### PROBLEM TO WORK ON
Transcribe each entry. Change nothing.

### STUDY MATERIAL
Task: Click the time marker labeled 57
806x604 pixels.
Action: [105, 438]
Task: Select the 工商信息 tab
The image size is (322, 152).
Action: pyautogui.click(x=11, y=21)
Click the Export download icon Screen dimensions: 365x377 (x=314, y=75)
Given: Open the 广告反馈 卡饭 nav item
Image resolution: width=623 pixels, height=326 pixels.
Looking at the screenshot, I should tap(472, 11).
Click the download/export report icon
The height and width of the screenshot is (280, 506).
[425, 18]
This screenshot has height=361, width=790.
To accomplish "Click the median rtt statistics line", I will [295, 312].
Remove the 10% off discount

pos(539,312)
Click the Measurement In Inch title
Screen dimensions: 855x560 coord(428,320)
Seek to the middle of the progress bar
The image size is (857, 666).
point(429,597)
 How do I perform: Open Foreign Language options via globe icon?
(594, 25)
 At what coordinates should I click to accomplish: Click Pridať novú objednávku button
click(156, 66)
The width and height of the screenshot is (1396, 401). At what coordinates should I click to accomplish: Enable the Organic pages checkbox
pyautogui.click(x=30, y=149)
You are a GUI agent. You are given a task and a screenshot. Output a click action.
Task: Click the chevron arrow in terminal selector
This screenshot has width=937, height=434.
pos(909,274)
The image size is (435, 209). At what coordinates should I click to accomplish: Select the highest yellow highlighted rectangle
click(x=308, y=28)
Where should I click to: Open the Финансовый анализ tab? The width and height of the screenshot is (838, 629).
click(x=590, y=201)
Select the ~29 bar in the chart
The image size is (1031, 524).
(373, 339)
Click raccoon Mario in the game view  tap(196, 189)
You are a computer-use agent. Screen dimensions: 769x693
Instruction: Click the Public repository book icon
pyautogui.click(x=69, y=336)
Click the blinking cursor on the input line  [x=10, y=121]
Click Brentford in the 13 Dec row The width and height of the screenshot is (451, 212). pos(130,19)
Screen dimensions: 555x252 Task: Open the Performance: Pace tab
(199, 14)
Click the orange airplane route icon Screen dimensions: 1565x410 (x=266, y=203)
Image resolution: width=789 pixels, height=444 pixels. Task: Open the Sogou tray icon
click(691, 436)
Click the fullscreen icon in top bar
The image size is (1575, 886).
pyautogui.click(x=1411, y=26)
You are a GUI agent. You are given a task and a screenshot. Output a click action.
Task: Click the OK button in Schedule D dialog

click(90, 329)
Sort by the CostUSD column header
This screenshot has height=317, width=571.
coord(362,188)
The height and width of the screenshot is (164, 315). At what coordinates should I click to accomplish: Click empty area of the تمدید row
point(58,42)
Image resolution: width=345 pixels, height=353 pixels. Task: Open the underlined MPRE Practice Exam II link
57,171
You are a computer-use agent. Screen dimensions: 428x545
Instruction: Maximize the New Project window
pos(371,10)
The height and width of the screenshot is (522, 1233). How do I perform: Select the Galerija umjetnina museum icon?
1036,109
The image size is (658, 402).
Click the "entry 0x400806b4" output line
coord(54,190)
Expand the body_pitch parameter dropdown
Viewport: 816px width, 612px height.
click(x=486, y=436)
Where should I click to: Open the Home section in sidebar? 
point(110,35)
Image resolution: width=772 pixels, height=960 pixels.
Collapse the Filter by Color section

### YOUR SOLUTION
Task: Click the time marker labeled 57
806x604 pixels.
Action: [105, 438]
Task: Select the 工商信息 tab
The image size is (322, 152).
Action: pyautogui.click(x=11, y=21)
Click the Export download icon Screen dimensions: 365x377 (x=314, y=75)
Given: Open the 广告反馈 卡饭 nav item
Image resolution: width=623 pixels, height=326 pixels.
Looking at the screenshot, I should tap(472, 11).
Click the download/export report icon
The height and width of the screenshot is (280, 506).
[425, 18]
This screenshot has height=361, width=790.
To accomplish "Click the median rtt statistics line", I will [295, 312].
Remove the 10% off discount

pos(539,312)
Click the Measurement In Inch title
Screen dimensions: 855x560 coord(428,320)
Seek to the middle of the progress bar
The image size is (857, 666).
point(429,597)
 How do I perform: Open Foreign Language options via globe icon?
(594, 25)
 At what coordinates should I click to accomplish: Click Pridať novú objednávku button
click(156, 66)
The width and height of the screenshot is (1396, 401). At what coordinates should I click to accomplish: Enable the Organic pages checkbox
pyautogui.click(x=30, y=149)
You are a GUI agent. You are given a task and a screenshot. Output a click action.
Task: Click the chevron arrow in terminal selector
This screenshot has width=937, height=434.
pos(909,274)
The image size is (435, 209). At what coordinates should I click to accomplish: Select the highest yellow highlighted rectangle
click(x=308, y=28)
Where should I click to: Open the Финансовый анализ tab? The width and height of the screenshot is (838, 629).
click(x=590, y=201)
Select the ~29 bar in the chart
The image size is (1031, 524).
(373, 339)
Click raccoon Mario in the game view  tap(196, 189)
You are a computer-use agent. Screen dimensions: 769x693
Instruction: Click the Public repository book icon
pyautogui.click(x=69, y=336)
Click the blinking cursor on the input line  [x=10, y=121]
Click Brentford in the 13 Dec row The width and height of the screenshot is (451, 212). pos(130,19)
Screen dimensions: 555x252 Task: Open the Performance: Pace tab
(199, 14)
Click the orange airplane route icon Screen dimensions: 1565x410 (x=266, y=203)
Image resolution: width=789 pixels, height=444 pixels. Task: Open the Sogou tray icon
click(691, 436)
Click the fullscreen icon in top bar
The image size is (1575, 886).
pyautogui.click(x=1411, y=26)
You are a GUI agent. You are given a task and a screenshot. Output a click action.
Task: Click the OK button in Schedule D dialog

click(90, 329)
Sort by the CostUSD column header
This screenshot has height=317, width=571.
coord(362,188)
The height and width of the screenshot is (164, 315). At what coordinates should I click to accomplish: Click empty area of the تمدید row
point(58,42)
Image resolution: width=345 pixels, height=353 pixels. Task: Open the underlined MPRE Practice Exam II link
57,171
You are a computer-use agent. Screen dimensions: 428x545
Instruction: Maximize the New Project window
pos(371,10)
The height and width of the screenshot is (522, 1233). How do I perform: Select the Galerija umjetnina museum icon?
1036,109
The image size is (658, 402).
Click the "entry 0x400806b4" output line
coord(54,190)
Expand the body_pitch parameter dropdown
Viewport: 816px width, 612px height.
click(x=486, y=436)
Where should I click to: Open the Home section in sidebar? 
point(110,35)
Image resolution: width=772 pixels, height=960 pixels.
Collapse the Filter by Color section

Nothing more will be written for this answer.